>> start Extracted text
Vince Deagler |
Lead pastor at Prescott Church, Modesto. A theological mind with a relatable life. |
hi all, i’d like to invite you to join me in a bit of a journey. along the way i hope we’ll learn something. you might also get a sense of the stuff that runs through my mind…not sure if that’s a good thing. anyway, i have recently been listening to ben harper quite a bit..i may have a hint of ocd in me. he has a song called Amen, Omen i have put the lyrics below.
“Amen Omen”
What started as a whisper,
Slowly turned in to a scream.
Searching for an answer
Where the question is unseen.
I don’t know where you came from
And I don’t know where you’ve gone.
Old friends become old strangers
Between the darkness and the dawn
Amen omen,will I see your face again?
Amen omen,can I find the place within
To live my life without you?
I still hear you saying
“All of life is chance,
And is sweetest,is sweetest when at a glance”
But I live,
I live a hundred lifetimes in a day.
But I die a little
In every breath that I take.
Amen omen,will I see your face again?
Amen omen,can I find the place within
To live my life without you?
I listen to a whisper,
Slowly drift away.
Silence is a loudest,
Parting word you never say.
I put I put your world
Into my veins
Now a voiceless sympathy
Is all that remains.
Amen omen,will I see your face again?
Amen omen,can I find the place within
To live my life without you?
Amen omen,can i find the strength within
what do you think he is singing about? i’d actually love to know what you think. i’m thinking he is singing of the pain we experience when something happens and we lose a loved one. not necessarily death, but because we have had an awful lot of death around prescott this year, my mind has gravitated in that direction. this strikes me as a pained song, a pain i can feel. and it revolves around a few really great questions. will i see your face again? can i find the place within to live my life without you? its a song with more questions then answers which is why i think it is so pained.
>> end Extracted text
>> start Data excerpt
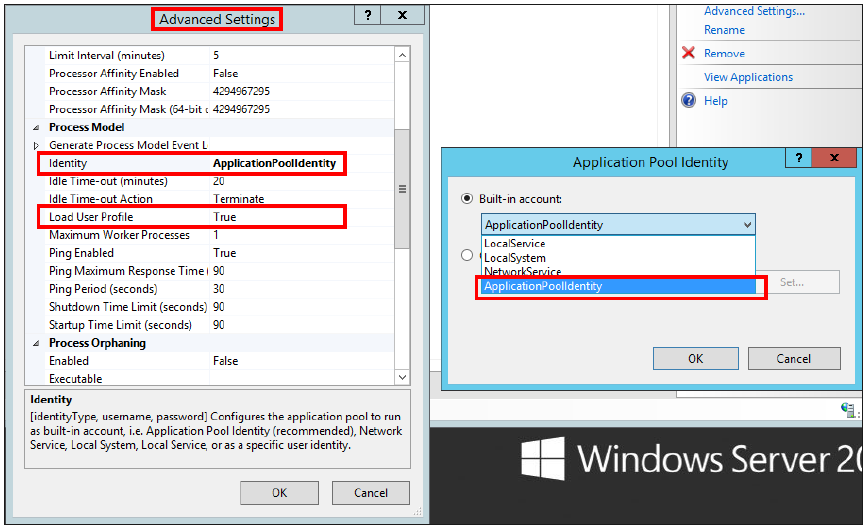Click the Application Pool Identity help button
>> end Data excerpt
Challenge 1
Reproduce everything in the post from "I still hear" down to "that I take.", replacing "hundred" with "thousand".
Challenge 2
Based on the post, does each statement hold? Answer yes or no and quote the deciding words. (a) The writer has been listening to Ben Harper a lot lately. (b) The writer believes the song must be about death. (c) The writer describes the song as having more answers than questions.
Rely on the post alone for what follows.

Output 1
I still hear you saying
“All of life is chance,
And is sweetest,is sweetest when at a glance”
But I live,
I live a thousand lifetimes in a day.
But I die a little
In every breath that I take.

Output 2
(a) Yes: "i have recently been listening to ben harper quite a bit"
(b) No: "not necessarily death"
(c) No: "its a song with more questions then answers"